ASSIGNED TASK :: The response should contain all of the data below, reproduced exactly, and no pictures.

(Extracted data entries)
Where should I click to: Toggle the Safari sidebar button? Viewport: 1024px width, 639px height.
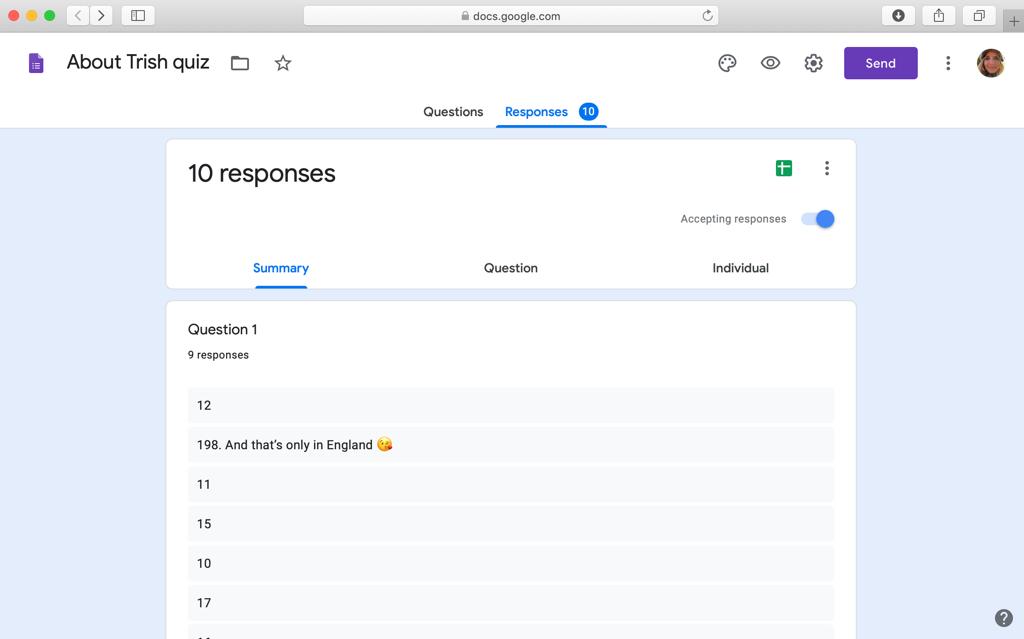coord(138,15)
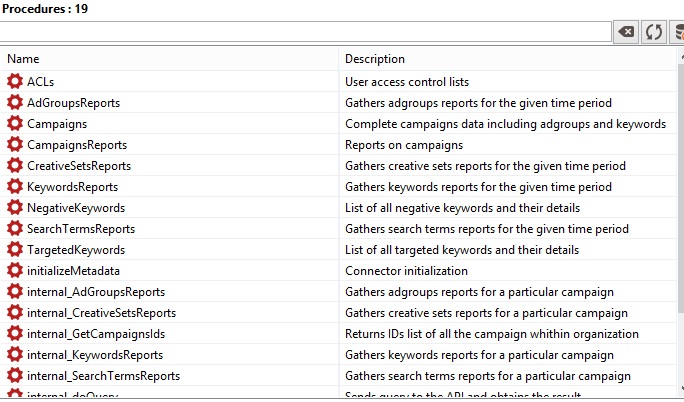Select the internal_SearchTermsReports row
The image size is (684, 402).
pos(103,376)
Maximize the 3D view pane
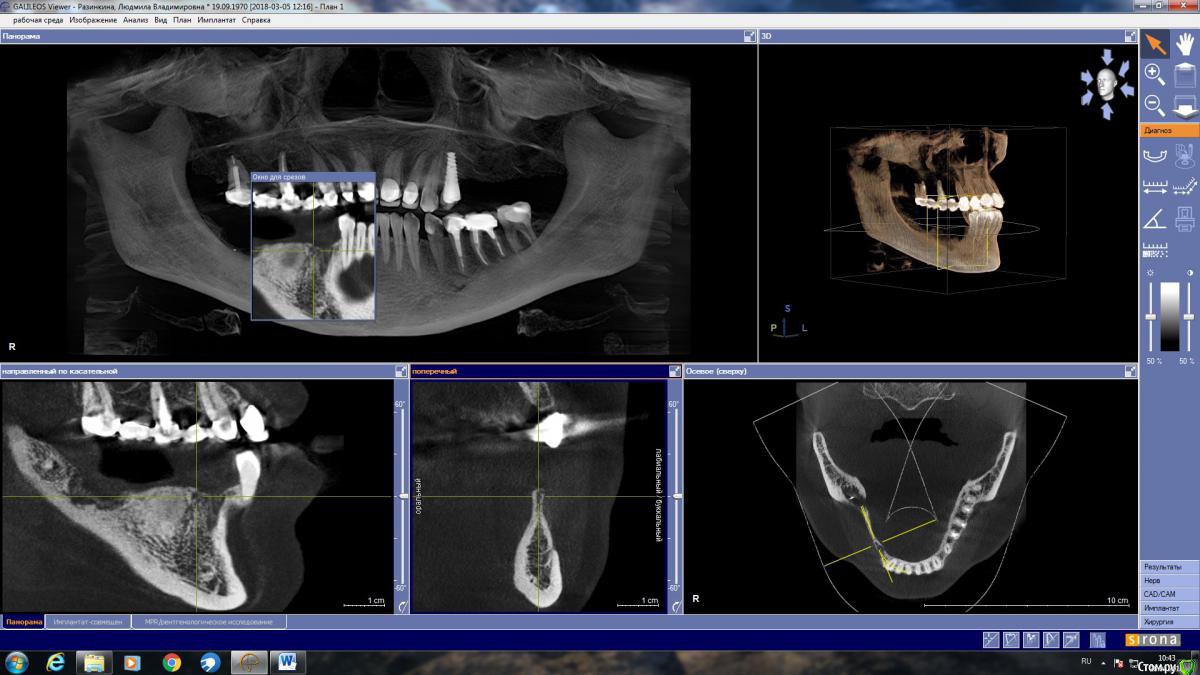 click(x=1130, y=36)
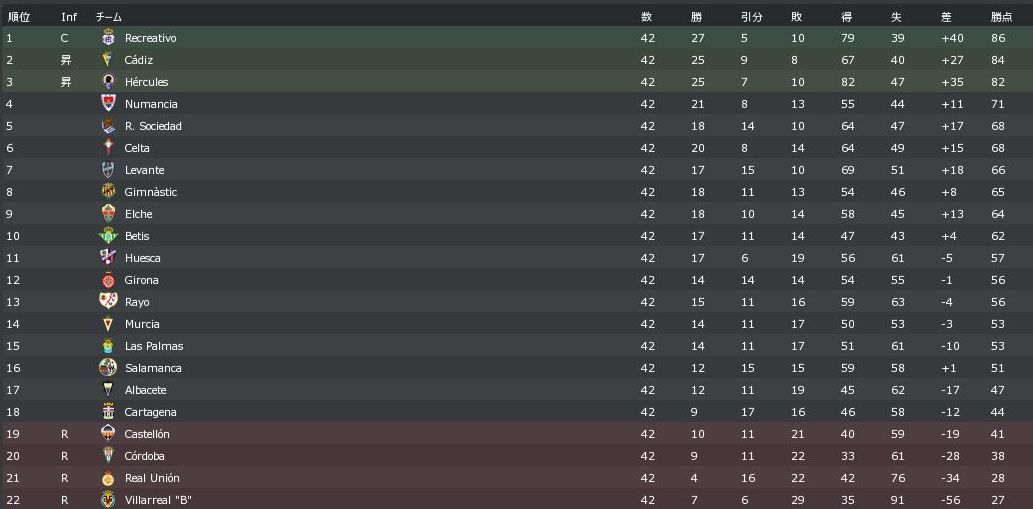Select the Elche team name
The width and height of the screenshot is (1033, 509).
point(138,214)
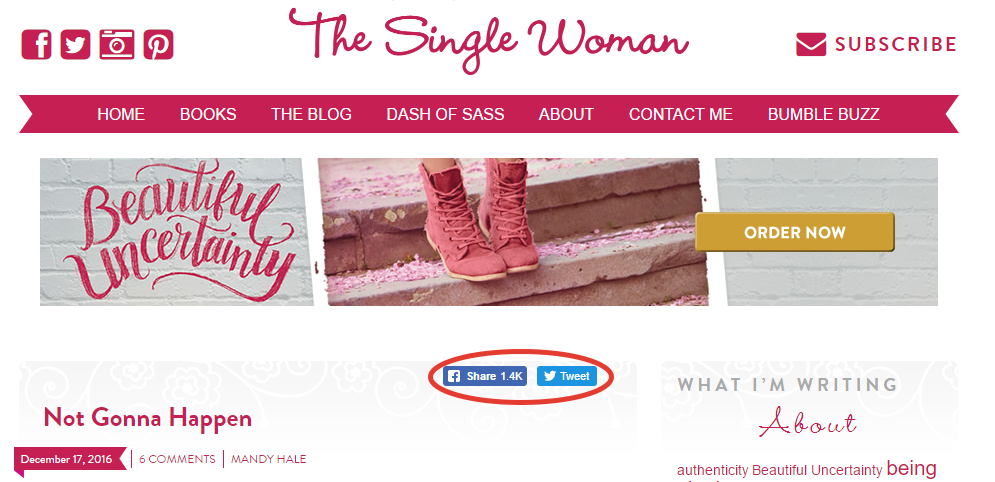Click the SUBSCRIBE link
This screenshot has height=482, width=995.
tap(895, 44)
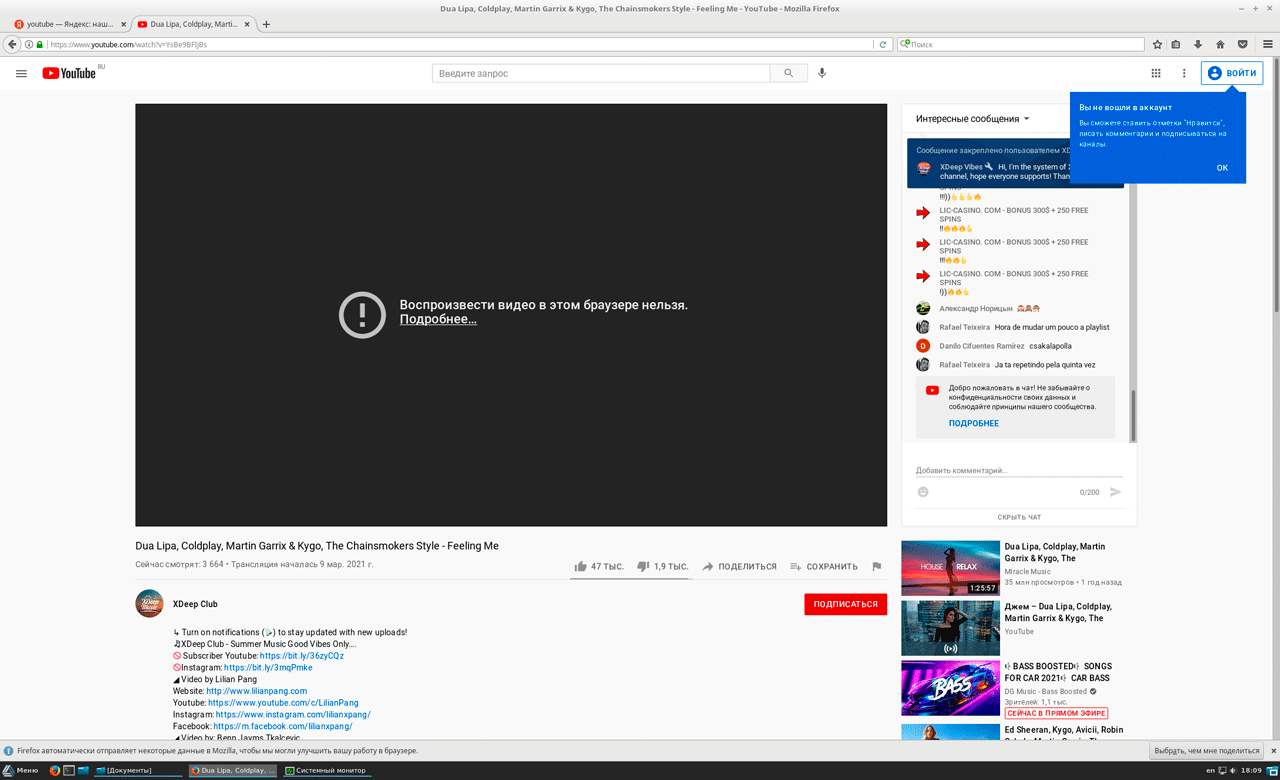1280x780 pixels.
Task: Open the emoji picker in chat
Action: pos(923,492)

ANSWER BOX ::
Where should I click to: Toggle the Safari sidebar button? Viewport: 1024px width, 639px height.
coord(138,15)
Select the internal_SearchTermsReports row
The image size is (684, 402).
pos(103,376)
Maximize the 3D view pane
 click(x=1130, y=36)
Select the Elche team name
The width and height of the screenshot is (1033, 509).
point(138,214)
Click the SUBSCRIBE link
This screenshot has height=482, width=995.
tap(895, 44)
1280x780 pixels.
Task: Open the emoji picker in chat
Action: pos(923,492)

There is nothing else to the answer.